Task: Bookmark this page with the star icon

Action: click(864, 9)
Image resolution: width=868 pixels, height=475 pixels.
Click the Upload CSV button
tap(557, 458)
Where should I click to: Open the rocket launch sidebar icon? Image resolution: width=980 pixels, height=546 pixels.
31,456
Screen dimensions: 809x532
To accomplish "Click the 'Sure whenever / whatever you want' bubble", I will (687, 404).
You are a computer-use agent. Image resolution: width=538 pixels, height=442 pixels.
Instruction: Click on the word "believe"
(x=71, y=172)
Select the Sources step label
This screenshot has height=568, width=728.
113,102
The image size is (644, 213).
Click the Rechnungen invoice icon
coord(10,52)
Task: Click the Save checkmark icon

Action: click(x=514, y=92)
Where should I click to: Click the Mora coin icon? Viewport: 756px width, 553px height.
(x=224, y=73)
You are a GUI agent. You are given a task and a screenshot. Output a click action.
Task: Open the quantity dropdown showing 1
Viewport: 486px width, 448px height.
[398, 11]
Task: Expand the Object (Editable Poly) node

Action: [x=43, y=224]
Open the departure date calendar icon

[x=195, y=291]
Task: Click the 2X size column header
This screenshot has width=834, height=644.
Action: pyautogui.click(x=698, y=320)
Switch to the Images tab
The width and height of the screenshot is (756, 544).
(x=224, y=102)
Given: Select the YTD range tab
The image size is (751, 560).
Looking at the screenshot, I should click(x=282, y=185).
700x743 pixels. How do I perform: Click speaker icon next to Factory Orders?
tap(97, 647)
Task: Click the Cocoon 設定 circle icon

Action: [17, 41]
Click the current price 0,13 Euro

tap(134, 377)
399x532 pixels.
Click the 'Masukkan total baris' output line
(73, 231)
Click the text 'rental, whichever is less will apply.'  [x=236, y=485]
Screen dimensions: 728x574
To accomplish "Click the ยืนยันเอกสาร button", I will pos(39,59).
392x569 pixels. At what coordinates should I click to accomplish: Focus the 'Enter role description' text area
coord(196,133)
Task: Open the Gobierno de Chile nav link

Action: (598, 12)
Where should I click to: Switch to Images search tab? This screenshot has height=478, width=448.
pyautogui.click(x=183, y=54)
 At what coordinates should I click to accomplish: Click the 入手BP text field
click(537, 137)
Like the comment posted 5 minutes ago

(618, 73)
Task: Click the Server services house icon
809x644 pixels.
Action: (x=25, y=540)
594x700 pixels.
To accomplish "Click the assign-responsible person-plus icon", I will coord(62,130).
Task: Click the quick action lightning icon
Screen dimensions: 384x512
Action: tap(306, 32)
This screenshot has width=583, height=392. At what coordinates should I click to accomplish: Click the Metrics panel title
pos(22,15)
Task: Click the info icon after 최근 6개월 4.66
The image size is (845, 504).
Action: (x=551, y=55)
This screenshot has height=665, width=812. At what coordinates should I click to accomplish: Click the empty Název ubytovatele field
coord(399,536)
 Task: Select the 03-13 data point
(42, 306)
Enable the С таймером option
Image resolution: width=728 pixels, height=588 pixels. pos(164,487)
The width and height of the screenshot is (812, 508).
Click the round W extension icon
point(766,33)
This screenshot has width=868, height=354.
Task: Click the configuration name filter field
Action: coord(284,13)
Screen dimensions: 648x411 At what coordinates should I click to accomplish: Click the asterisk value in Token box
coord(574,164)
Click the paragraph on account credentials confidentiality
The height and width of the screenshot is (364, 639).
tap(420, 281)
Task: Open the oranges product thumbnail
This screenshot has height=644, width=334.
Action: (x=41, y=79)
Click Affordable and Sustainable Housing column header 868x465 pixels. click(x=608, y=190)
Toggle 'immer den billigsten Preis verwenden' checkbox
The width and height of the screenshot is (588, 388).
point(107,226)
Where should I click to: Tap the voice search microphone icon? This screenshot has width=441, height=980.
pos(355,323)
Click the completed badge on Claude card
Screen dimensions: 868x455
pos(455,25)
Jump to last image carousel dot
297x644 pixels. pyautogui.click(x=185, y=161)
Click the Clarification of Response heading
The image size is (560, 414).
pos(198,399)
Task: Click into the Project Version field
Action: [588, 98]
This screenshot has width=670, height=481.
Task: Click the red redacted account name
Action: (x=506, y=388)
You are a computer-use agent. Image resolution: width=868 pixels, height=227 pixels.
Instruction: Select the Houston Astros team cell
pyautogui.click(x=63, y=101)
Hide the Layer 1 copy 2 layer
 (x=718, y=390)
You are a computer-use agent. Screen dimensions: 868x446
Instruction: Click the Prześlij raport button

• • • •

* Problem requirements *
Beginning with the very first line of the material, please return exactly each line down to and including the one with "You are a computer-use agent. Image resolution: width=538".

* Task answer *
Task: Bookmark this page with the star icon

Action: click(864, 9)
Image resolution: width=868 pixels, height=475 pixels.
Click the Upload CSV button
tap(557, 458)
Where should I click to: Open the rocket launch sidebar icon? Image resolution: width=980 pixels, height=546 pixels.
31,456
Screen dimensions: 809x532
To accomplish "Click the 'Sure whenever / whatever you want' bubble", I will (687, 404).
You are a computer-use agent. Image resolution: width=538 pixels, height=442 pixels.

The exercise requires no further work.